Needed to add type: ignore for unclear reasons...

I think dim is expected to be a string but we pass a Hashable (dict key).

# type: ignore is fine here or set dim=str(dim) to remove that comment

pochedls · 2024-06-28T20:02:15Z

xcdat/spatial.py

@@ -716,6 +725,9 @@ def _averager(self, data_var: xr.DataArray, axis: List[SpatialAxis]):
 Data variable inside a Dataset.
 axis : List[SpatialAxis]
 List of axis dimensions to average over.
+ required_weight : optional, float


Is required_weight a good parameter name?
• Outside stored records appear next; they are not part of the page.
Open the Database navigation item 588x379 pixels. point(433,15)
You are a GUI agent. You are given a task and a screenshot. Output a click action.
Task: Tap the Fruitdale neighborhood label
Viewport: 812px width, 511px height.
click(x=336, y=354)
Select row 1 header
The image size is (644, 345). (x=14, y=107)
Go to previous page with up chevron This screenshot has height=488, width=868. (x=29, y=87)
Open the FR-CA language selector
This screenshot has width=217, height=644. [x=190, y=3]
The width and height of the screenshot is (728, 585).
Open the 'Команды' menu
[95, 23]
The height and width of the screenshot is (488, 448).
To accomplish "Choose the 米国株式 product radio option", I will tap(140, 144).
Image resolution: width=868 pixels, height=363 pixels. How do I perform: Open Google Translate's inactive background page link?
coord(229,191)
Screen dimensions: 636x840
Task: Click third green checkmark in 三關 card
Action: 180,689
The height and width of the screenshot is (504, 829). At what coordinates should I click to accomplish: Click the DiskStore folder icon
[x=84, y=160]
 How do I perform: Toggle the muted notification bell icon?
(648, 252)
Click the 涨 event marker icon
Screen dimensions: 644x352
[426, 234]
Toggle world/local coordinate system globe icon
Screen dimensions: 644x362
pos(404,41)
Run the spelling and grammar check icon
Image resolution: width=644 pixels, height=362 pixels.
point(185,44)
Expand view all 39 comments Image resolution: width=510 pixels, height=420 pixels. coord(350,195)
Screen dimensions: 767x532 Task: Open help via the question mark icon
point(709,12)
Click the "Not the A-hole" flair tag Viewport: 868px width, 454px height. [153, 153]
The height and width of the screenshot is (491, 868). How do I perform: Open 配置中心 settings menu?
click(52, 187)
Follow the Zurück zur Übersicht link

What should the default be (currently zero to make default behavior backwards compatible).

Maybe required_weight_pct? required_weight sounds like a boolean parameter.

I think 0 is the appropriate default value.

Actually I like None as a default value to indicate the arg is not set by default.

pochedls · 2024-06-28T20:02:30Z

xcdat/spatial.py

@@ -729,11 +741,48 @@ def _averager(self, data_var: xr.DataArray, axis: List[SpatialAxis]):
 """
 weights = self._weights.fillna(0)


I don't think this does anything.

I recall we ran into issues with Xarray's weighted mean API when weights contain np.nan. The notes above it say:

xcdat/xcdat/spatial.py

Lines 727 to 728 in cdae826

``weights`` must be a DataArray and cannot contain missing values.

Missing values are replaced with 0 using ``weights.fillna(0)``.

pochedls · 2024-06-28T20:12:14Z

tests/test_spatial.py

+ def test_spatial_average_with_required_weight_as_None(self):
+ ds = self.ds.copy()
+
+ result = ds.spatial.average(
+ "ts",
+ axis=["X", "Y"],
+ lat_bounds=(-5.0, 5),
+ lon_bounds=(-170, -120.1),
+ required_weight=None,
+ )
+
+ expected = self.ds.copy()
+ expected["ts"] = xr.DataArray(
+ data=np.array([2.25, 1.0, 1.0]),
+ coords={"time": expected.time},
+ dims="time",
+ )
+
+ xr.testing.assert_allclose(result, expected)


This test is related to the code chunk in _averager that deals with the case where required_weight=None. I don't know why it would ever be None (it is supposed to be Optional[float] = 0., so I don't know how it could be None). If you don't have those conditionals you get an issue (maybe from mypy) about comparing None to int | float with the lines that check if required_weight > 0..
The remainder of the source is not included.